Sharon Donovan, a professor of nutrition and health at the University of Illinois (Champaign-Urbana), says caffeine addiction varies depending on how much daily caffeine one consumes.
“Intake of less than 500 milligrams [of caffeine] per day, is generally regarded as safe by the FDA,” Donovan said. “But intake of more than 250 milligrams per day can lead to a condition known as caffeinism.”
Donovan says “caffeinism” usually combines caffeine dependency with a wide range of unpleasant physical and mental conditions including nervousness, irritability, restlessness, headaches and heart palpitations after caffeine use. Sound familiar?
According to an article by nurse practitioner Holly Pohler in “Medscape News Today,” titled “Coffee Intoxication and Addiction,” caffeine meets all of the requirements of an addictive substance, including dependence, tolerance and withdrawal. And if one does become addicted, Pohler says withdrawal can be awful.
Jesse Sauder graduated in May 2013 from The North American Racing Academy where his major was equine science; he says he feels terrible without caffeine, and sometimes, he even develops a headache. Most days, Sauder says he drinks 4-8 cups of coffee per day, and at his worst, he once drank an entire pot in about 2 hours.
“To feel normal and be wide awake, I have to intake enough caffeine until I develop a ‘caffeine buzz,’” Sauder said. “Without [coffee], my days are rough and long.”
All of this caffeinism talk may have you wondering: how do I prevent caffeine addiction, without saying goodbye to coffee forever? After all, from a student’s perspective, caffeine has some serious pros when it comes to academic performance. It’s understandable why you wouldn’t want to completely cut it out.

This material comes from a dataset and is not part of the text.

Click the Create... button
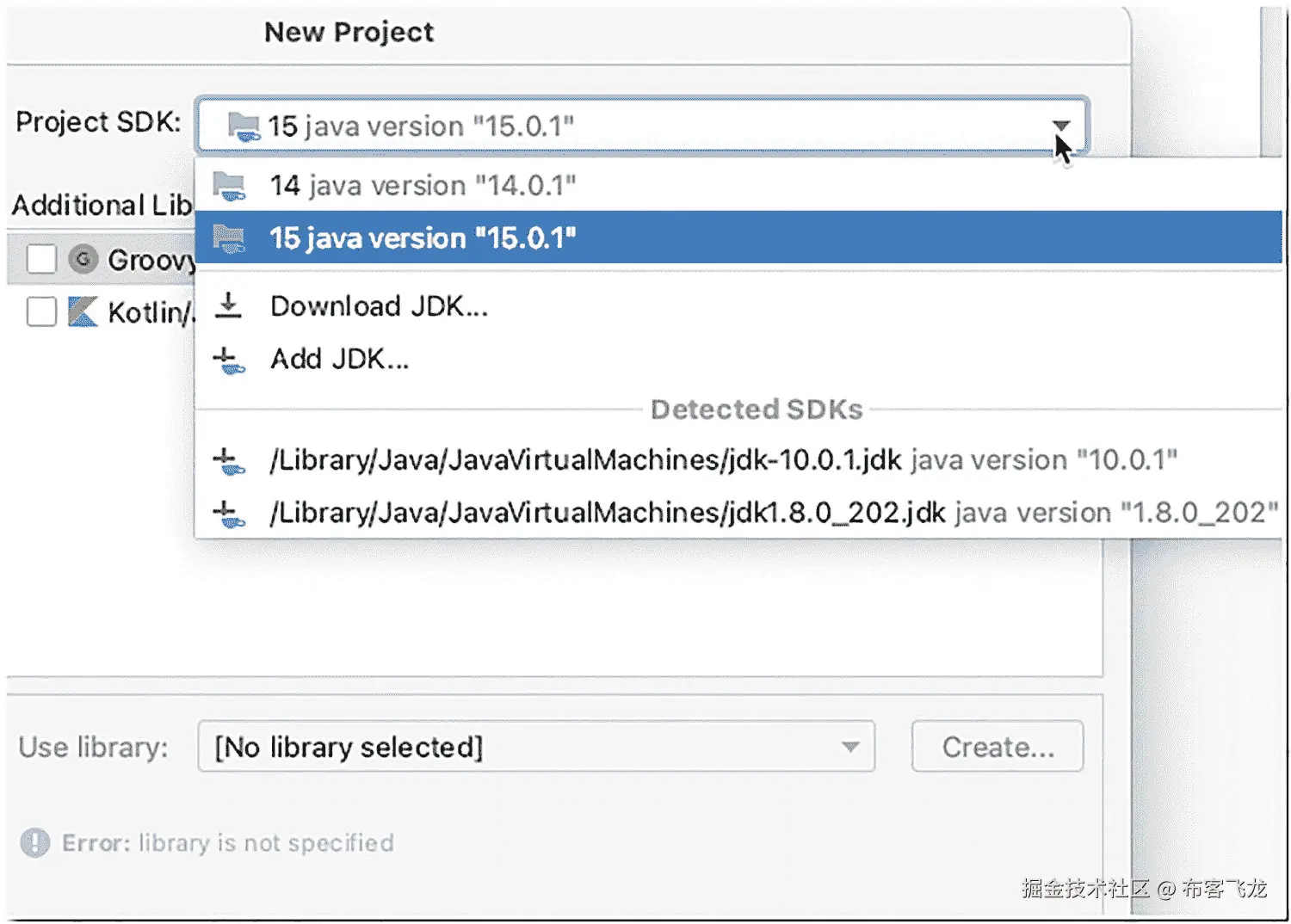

“Caffeine is a central nervous system and metabolic stimulant,” Donovan said. “It can reduce fatigue and increase alertness. Some studies have also shown improvements in cognitive function.”
To keep reaping the benefits of the high-energy coffee bean extract without developing a substance dependency, Donovan recommends knowing how much caffeine is in your daily cup of coffee. Because a 16-ounce cup of McDonald’s coffee has only 130 milligrams of caffeine, but the same size cup of Starbucks coffee contains more than double the McDonald’s brew, at 330 milligrams of caffeine.

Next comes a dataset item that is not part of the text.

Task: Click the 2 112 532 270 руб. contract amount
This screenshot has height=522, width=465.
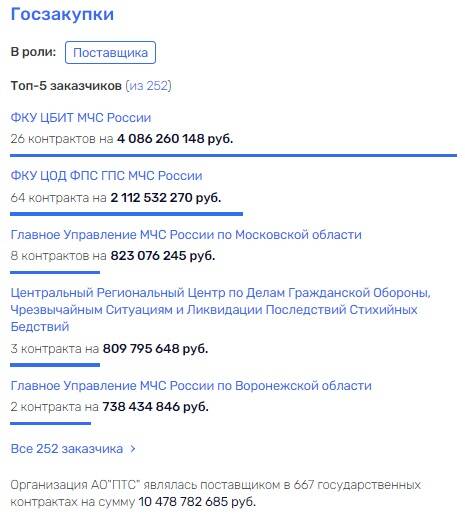Action: click(166, 198)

To reduce your caffeine intake, know which foods and beverages to avoid. Caffeine occurs naturally in a number of foods, including tea, coffee and chocolate. It’s also added to cola drinks and in large amounts to supplements and “energy” drinks, such as “5 Hour Energy.”

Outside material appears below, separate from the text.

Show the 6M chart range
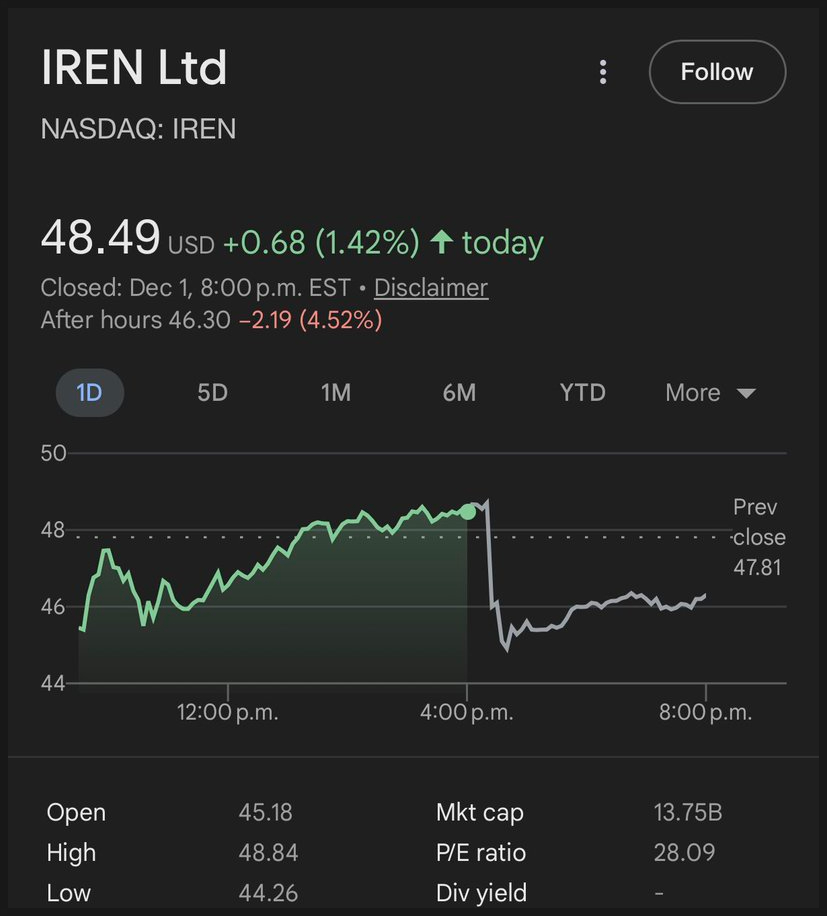The width and height of the screenshot is (827, 916). 459,393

“The FDA limits the amount of caffeine in soft drinks to 71 milligrams in a 12-ounce serving,” Donovan said. “However, energy drinks such as Monster Energy and Red Bull have 160 milligrams in 16 ounces and 5-hour Energy has 208 milligrams of caffeine in a 1.9-ounce serving; people can easily exceed the 500 milligram limit.”
While cutting back on coffee may not be the most fun you’ve ever had, Pohler suggests strategies such as tapering off your caffeine intake little by little over a period of time. She also recommends mixing one part energy drink with one part non-caffeinated to wean yourself off of caffeine.
Your ultimate goal? “Move toward replacing high caffeine energy drinks with healthier options such as water, whole fruit juices or caffeine-free beverages,” says Pohler. “Referral to a dietician may provide that extra support for those in need of additional guidance.”
So think twice before reaching for your venti mocha. And if you do decide to splurge, keep in mind the consequences of caffeinism.